HDF5 is expected to become the standard ESRF data format. Some beamlines have already switched.

# Accessing ESRF data

## Libraries


* h5py
    * Access to HDF5 files
* FabIO
    * Provides access to several image data formats
    * Managed by the DAU
* silx
    * Normalize a way to access any data
    * Helper to simplify the transition to HDF5
    * `silx view` to show the file structure
    * Also provides data processing functions
    * Managed by the DAU

# Accessing ESRF data

## Libraries


Those are already available for most ESRF computers.
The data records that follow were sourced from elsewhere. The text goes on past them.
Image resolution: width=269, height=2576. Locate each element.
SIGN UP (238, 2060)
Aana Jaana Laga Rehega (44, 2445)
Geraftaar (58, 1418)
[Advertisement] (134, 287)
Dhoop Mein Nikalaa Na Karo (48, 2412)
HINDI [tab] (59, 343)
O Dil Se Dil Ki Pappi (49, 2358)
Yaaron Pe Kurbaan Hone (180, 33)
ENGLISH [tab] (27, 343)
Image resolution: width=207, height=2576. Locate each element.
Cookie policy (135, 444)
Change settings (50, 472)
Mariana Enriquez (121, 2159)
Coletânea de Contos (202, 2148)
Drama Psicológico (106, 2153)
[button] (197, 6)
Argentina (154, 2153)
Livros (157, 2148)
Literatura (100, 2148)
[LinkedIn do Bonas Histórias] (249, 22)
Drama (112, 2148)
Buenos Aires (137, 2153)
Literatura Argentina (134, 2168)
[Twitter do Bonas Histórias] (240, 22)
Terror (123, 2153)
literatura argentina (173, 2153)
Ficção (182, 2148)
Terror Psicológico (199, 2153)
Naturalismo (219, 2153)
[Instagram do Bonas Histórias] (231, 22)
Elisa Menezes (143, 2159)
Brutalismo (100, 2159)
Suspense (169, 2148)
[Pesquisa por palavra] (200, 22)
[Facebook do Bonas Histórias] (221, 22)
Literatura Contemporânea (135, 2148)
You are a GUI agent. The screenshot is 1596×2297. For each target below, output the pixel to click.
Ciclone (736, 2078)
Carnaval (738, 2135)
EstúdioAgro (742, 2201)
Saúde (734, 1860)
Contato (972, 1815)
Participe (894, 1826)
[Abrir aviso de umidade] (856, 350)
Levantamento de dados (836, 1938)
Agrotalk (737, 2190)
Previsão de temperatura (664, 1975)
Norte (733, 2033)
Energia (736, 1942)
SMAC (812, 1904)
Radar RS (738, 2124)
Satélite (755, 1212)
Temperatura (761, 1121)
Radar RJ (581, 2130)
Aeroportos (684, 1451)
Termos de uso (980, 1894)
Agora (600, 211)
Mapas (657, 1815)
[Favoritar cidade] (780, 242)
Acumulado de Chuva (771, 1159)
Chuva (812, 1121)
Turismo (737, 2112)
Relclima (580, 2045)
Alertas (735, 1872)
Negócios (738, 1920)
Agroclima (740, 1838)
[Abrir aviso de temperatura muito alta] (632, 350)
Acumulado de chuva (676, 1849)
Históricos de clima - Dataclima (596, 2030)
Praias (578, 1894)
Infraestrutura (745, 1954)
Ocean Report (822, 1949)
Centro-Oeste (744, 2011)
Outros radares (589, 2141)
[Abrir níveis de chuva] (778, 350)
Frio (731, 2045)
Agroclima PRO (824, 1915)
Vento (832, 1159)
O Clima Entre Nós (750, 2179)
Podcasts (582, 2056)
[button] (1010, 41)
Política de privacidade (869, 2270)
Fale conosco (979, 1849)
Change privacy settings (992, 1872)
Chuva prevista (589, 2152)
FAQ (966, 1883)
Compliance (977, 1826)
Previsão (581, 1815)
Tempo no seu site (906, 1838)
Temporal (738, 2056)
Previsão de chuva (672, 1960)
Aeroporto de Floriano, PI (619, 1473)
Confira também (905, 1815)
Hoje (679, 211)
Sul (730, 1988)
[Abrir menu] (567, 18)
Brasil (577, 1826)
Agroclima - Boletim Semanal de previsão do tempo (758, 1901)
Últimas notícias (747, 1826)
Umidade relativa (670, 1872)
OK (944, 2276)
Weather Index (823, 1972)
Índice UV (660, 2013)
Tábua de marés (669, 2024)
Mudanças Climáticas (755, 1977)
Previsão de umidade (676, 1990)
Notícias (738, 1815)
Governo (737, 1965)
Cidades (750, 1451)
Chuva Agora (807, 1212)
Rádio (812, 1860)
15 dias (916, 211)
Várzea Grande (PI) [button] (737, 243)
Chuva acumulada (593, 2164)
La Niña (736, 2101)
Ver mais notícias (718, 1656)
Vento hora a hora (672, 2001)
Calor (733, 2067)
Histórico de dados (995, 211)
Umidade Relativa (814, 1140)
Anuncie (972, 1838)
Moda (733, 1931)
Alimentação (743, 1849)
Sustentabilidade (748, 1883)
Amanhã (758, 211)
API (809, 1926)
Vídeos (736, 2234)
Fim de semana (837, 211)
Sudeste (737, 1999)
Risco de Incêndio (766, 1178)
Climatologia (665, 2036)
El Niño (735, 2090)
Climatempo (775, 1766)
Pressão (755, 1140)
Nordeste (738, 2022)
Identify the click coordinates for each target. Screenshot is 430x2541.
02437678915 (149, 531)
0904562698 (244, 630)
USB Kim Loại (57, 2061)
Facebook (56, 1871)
Cross platform (available for Windows, Linux, Mac OS X)

Also available from source code (under MIT license)

* https://github.com/silx-kit/silx
* https://github.com/silx-kit/fabio
* https://github.com/h5py/h5py

## Spec files

* Text format from Spec sequencer
* Contains evolution of measurments and instruments during a scan
* We do not recommand to use this format anymore
* `silx` provides a HDF5-like read access to Spec files

### Spec compatibility

* PyMCA was previously often used as a Python library to read Spec files
* Now prefer using silx

In [None]:
# instead of
from PyMca5.PyMca import specfilewrapper
# prefer using
from silx.io import specfilewrapper

### How to read a spec file

An example is given later in [spec files using silx](#Reading-spec-files-using-silx)

## EDF files


* ESRF data format
* It contains
    * Header containing various informations
    * 1D/2D/3D array of float/integer
    * Multi-frames (more than one image in a single file)
    * Often used as file series
* Library
    * Use `fabio`
    * `silx` provides a HDF5-like read access

## Read a single EDF image

In [36]:
import fabio

image = fabio.open("data/medipix.edf")

In [None]:
# Here is the data as a numpy array
print(image.data)
# Here is the header as key-value dictionary
print(image.header.keys())

In [None]:
# Better to use a context manager
with fabio.open("data/medipix.edf") as image:
    print(image.header["dir"])

## Read a multi-frame EDF image

A file containing many frames.

In [None]:
import fabio

with fabio.open("data/ID16B_diatomee.edf") as image:

    print("Nb frames: %d" % image.nframes)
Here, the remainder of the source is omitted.